An existing question, Creating a Pandas Dataframe with Multi Column Index, deals with a very "regular" DataFrame
where all columns and rows are products and all data is present.
My situation is, alas, different. I have this kind of data:
[{"street": "Euclid", "house":42, "area":123, (1,"bedrooms"):1, (1,"bathrooms"):4},
{"street": "Euclid", "house":19, "area":234, (2,"bedrooms"):3, (2,"bathrooms"):3},
{"street": "Riemann", "house":42, "area":345, (1,"bedrooms"):5,
(1,"bathrooms"):2, (2,"bedrooms"):12, (2, "bathrooms"):17},
{"street": "Riemann", "house":19, "area":456, (1,"bedrooms"):7, (1,"bathrooms"):1}]

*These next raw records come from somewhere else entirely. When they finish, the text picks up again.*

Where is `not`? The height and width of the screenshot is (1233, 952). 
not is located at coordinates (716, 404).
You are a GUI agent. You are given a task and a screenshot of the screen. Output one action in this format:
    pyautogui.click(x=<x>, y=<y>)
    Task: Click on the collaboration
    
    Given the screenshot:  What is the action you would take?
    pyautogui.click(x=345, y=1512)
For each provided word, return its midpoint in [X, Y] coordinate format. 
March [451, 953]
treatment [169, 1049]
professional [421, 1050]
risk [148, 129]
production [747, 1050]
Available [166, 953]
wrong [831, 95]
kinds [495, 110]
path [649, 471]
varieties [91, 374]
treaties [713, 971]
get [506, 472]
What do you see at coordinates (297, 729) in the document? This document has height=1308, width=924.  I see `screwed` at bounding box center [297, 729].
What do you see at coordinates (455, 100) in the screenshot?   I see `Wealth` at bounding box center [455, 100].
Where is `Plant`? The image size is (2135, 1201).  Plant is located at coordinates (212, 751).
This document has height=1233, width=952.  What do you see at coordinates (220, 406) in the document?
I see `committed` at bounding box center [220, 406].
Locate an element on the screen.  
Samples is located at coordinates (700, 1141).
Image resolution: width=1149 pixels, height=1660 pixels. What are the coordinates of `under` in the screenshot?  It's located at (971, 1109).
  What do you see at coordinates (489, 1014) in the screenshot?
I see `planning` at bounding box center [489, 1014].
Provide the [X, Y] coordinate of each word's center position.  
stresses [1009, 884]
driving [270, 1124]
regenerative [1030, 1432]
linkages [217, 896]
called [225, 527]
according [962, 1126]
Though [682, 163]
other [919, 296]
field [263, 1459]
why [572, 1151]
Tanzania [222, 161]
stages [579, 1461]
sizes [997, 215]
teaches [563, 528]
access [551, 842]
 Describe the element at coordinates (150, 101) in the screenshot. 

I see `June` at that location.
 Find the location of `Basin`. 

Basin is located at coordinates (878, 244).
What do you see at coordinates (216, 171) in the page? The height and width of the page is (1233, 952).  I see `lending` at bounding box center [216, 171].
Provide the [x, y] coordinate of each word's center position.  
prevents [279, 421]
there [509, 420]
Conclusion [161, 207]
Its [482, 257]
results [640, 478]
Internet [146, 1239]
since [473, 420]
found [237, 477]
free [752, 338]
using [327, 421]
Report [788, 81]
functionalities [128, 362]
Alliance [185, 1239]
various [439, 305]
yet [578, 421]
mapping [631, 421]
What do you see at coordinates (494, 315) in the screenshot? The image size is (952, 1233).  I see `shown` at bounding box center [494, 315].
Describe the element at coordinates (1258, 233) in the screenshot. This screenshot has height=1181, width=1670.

and I want this sort of DataFrame
with both rows and columns having multi-level indexes:
area 1 2
street house bedrooms bathrooms bedrooms bathrooms
Euclid 42 123 1 4
Euclid 19 234 3 3
Riemann 42 345 5 2 12 17
Riemann 19 456 7 1
So, the row index should be
MultiIndex([("Euclid",42),("Euclid",19),("Riemann",42),("Riemann",19)],
names=["street","house"])
and the columns index should be
MultiIndex([("area",None),(1,"bedrooms"),(1,"bathrooms"),(2,"bedrooms"),(2,"bathrooms")],
names=["floor","entity"])
and I see no way to generate these indexes from the list of dictionaries I have.